• What the task requires:
The required answer is each line in the entries below where "chart" occurs.

• Provided entries:

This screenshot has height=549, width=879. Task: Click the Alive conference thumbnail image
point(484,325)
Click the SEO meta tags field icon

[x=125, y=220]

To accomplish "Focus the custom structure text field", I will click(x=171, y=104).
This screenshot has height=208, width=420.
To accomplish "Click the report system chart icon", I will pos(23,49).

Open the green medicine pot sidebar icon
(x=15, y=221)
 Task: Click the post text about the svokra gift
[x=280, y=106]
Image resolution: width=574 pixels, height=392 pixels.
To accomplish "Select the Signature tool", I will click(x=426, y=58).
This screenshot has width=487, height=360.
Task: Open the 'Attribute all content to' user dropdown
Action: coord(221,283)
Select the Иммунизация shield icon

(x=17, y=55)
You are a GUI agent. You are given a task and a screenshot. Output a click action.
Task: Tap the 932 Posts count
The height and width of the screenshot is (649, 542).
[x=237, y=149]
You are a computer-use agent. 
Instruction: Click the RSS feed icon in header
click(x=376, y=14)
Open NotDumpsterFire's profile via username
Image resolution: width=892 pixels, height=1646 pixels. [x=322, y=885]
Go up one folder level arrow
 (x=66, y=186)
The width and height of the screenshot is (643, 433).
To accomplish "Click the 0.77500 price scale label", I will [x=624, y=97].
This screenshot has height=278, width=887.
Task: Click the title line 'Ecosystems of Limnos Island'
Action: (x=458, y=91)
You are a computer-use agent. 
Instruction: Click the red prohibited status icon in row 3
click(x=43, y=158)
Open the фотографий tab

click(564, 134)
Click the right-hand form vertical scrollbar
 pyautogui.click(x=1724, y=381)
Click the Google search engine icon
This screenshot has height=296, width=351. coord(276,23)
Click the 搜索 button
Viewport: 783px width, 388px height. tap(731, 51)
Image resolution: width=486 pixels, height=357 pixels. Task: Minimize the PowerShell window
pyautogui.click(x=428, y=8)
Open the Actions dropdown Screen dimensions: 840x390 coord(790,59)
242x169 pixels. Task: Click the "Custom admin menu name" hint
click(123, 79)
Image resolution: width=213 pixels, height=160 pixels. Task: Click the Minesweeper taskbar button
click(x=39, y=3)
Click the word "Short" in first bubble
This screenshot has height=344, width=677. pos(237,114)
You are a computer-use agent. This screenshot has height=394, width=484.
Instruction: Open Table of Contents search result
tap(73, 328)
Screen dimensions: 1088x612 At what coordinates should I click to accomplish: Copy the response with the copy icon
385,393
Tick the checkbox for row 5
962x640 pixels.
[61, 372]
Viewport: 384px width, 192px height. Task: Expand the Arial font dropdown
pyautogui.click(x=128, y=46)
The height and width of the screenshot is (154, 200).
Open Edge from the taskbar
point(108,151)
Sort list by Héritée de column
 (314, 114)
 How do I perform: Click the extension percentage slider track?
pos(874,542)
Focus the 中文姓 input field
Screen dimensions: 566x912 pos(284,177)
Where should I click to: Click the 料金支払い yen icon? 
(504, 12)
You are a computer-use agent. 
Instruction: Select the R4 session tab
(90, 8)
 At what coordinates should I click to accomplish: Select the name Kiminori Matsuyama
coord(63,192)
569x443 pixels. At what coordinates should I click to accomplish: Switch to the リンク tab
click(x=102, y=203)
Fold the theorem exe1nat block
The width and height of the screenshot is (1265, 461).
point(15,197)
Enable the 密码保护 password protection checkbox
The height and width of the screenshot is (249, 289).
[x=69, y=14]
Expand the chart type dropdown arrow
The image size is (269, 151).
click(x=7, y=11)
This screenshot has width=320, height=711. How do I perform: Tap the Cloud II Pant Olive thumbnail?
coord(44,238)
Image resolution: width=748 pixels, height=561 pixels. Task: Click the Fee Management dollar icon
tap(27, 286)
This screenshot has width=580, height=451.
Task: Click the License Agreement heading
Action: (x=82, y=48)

• Answer for the task:
To accomplish "Click the report system chart icon", I will pos(23,49).
Expand the chart type dropdown arrow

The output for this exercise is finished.